Thanks Dennis for the follow up.
/dev/urandom is the default (if existing), so if you don't ./configure
--with-devrandom explicitly it should work too.
Well clearly we found the problem and here is some offensive performance
data to reveal the horrible truth :
node000 $ /usr/bin/time -p dd if=/dev/random bs=8192 \
> count=16384 of=dev_random2.dat
0+16384 records in
0+16384 records out
real 2393.45
user 0.21
sys 2391.88
node000 $ /usr/bin/time -p dd if=/dev/urandom bs=8192 \
> count=16384 of=dev_urandom2.dat
0+16384 records in
0+16384 records out
real 5.67
user 0.09
sys 5.57
So there is the proof right there. That was the whole problem.
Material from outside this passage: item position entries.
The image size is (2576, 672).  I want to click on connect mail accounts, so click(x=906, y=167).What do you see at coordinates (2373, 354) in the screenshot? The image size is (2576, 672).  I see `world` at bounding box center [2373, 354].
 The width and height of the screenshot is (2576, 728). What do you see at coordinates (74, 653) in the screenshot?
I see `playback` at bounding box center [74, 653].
I may have to recompile httpd-2.4.25 also depending on how apr and
apt-util really interface with httpd and I am curious where I would see
and performance difference.
I am also somewhat curious about the quality difference in entropy from
the /dev/random data vs /dev/urandom and thus I fetched the sources for
"ent" from http://www.fourmilab.ch/random/ and compiled with c99 here
to get this :
node000 $ ./ent -b -c dev_random.dat
Value Char Occurrences Fraction
0 34079262 0.500008
1 34078178 0.499992
Total: 68157440 1.000000
Entropy = 1.000000 bits per bit.
Optimum compression would reduce the size
of this 68157440 bit file by 0 percent.
Chi square distribution for 68157440 samples is 0.02, and randomly
would exceed this value 89.55 percent of the times.
Arithmetic mean value of data bits is 0.5000 (0.5 = random).
Monte Carlo value for Pi is 3.140871554 (error 0.02 percent).
Serial correlation coefficient is 0.000185 (totally uncorrelated = 0.0).
node000 $
node000 $ ./ent -b -c dev_urandom.dat
Value Char Occurrences Fraction
0 34071954 0.499901
1 34085486 0.500099
Total: 68157440 1.000000
Entropy = 1.000000 bits per bit.
Optimum compression would reduce the size
of this 68157440 bit file by 0 percent.
Chi square distribution for 68157440 samples is 2.69, and randomly
would exceed this value 10.12 percent of the times.
Arithmetic mean value of data bits is 0.5001 (0.5 = random).
Monte Carlo value for Pi is 3.142601198 (error 0.03 percent).
Serial correlation coefficient is -0.000063 (totally uncorrelated = 0.0).
node000 $
Essentially no measurable difference for a large number of bits.